Several of our clients have undergone validation surveys this year following their triennial TJC surveys and we know that funding has increased for both validation and complaint surveys. For some clients, it was a smooth process with no Condition level findings. For others, there were Condition level findings which then triggered the 90-day Medicare termination process. In some cases, the findings were different from the TJC survey findings. In other cases, the findings were similar to TJC’s but the hospitals had not sufficiently implemented their corrective actions to show full compliance and thus were cited on these issues again. In addition, we continue to see the same variability as always among the different State Survey Agencies in terms of what they cite and what they don’t cite. And, unfortunately, it’s often the case that these state surveyors are not behavioral health professionals.

One of the challenges with the validation survey process is that the report is often not received until several weeks after the survey ends. Clients frequently report that the CMS surveyors did not cite specific standards or findings in the exit conference. Rather, they indicated that detailed information would be in the written report. All too often, when the report arrives, the hospital is surprised at the extent and degree of the findings and begins the mad rush to develop a plan of correction that is due in 10 days. (That’s frequently when we get the call for assistance and begin to work with the hospital on their plan of correction.)

Given these circumstances, we strongly urge any hospital that has had a validation survey to get to work right away when the survey ends and begin to address any issues that came up during that survey. Don’t wait for the report and hope that the findings will be minimal.

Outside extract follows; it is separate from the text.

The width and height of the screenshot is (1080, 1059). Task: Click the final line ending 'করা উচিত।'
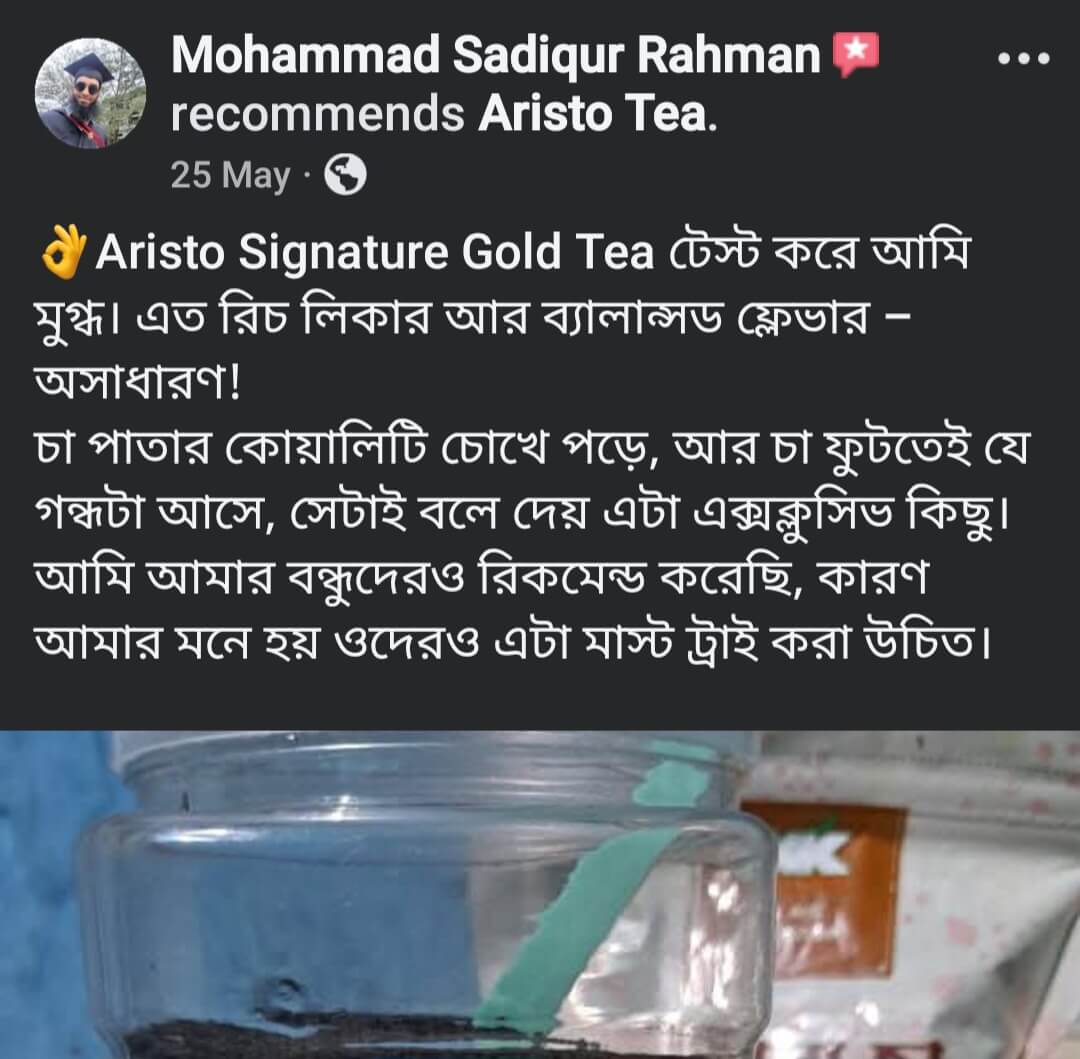tap(512, 643)
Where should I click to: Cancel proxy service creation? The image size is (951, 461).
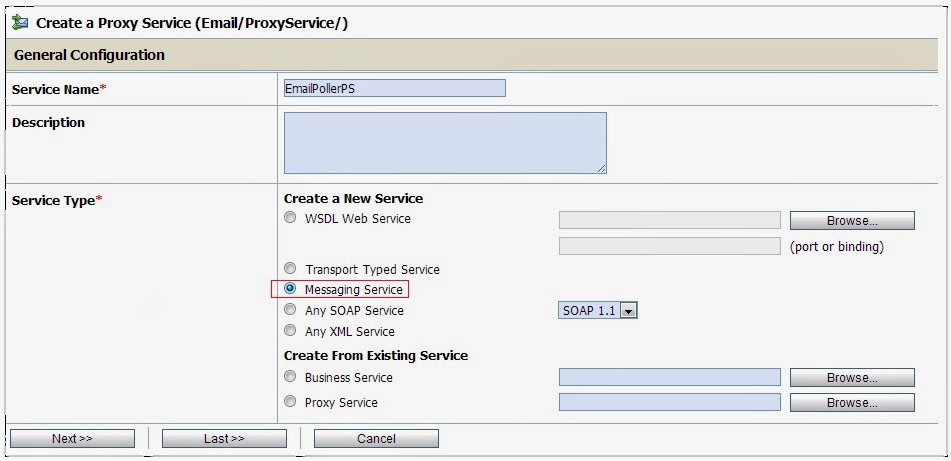(376, 439)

Even though you don’t have the official report, there should be plenty of information you gathered during the survey to tell you what the surveyors identified as weak areas. For example, in the records they reviewed, what did they look at — typically assessments, treatment plans, discharge summaries — and what were their comments? They usually speak to staff and managers while doing record reviews so what did they ask them about? Also, the surveyors typically interview managers and ask them to corroborate their findings. For example, they will meet with the Director of Social Services and discuss the psychosocial assessments they’ve reviewed and ask if she agrees that the assessments did not identify high-risk psychosocial issues requiring early treatment planning and intervention. If this scenario occurred during your survey, you can bet it will be in the report so you might as well go ahead and get working on it.

Once the final report (CMS 2567) is received, your initial plan of correction (developed right after the surveyors exited) will need to be revisited and reorganized so that it specifically addresses the deficiencies listed in the 2567 report. Each of the tags (and every finding within each tag) will need to be addressed separately to describe the corrective actions taken and how compliance will be monitored. We have found it most effective to organize the response for each tag as follows:

  • Corrective Actions Taken
    • Immediate actions taken during the survey
    • Actions taken post-survey and prior to submission of the POC
      • Policies/procedures
      • Staff education
    • Monitoring
      • How the corrective actions will be monitored to measure success
    • Responsible Person
      • A single leader responsible for achieving and maintaining compliance

Developing a robust plan of correction for your 2567 report is a labor-intensive effort that requires teamwork, precision, and a leader with strong organizational and writing skills. When working with clients on this endeavor, we often use the guide developed by the American Health Lawyers Association: CMS Hospital Surveys: The Legal Perspective and have found it to be a very valuable resource. Be sure to check it out if you find yourself facing a Validation Survey.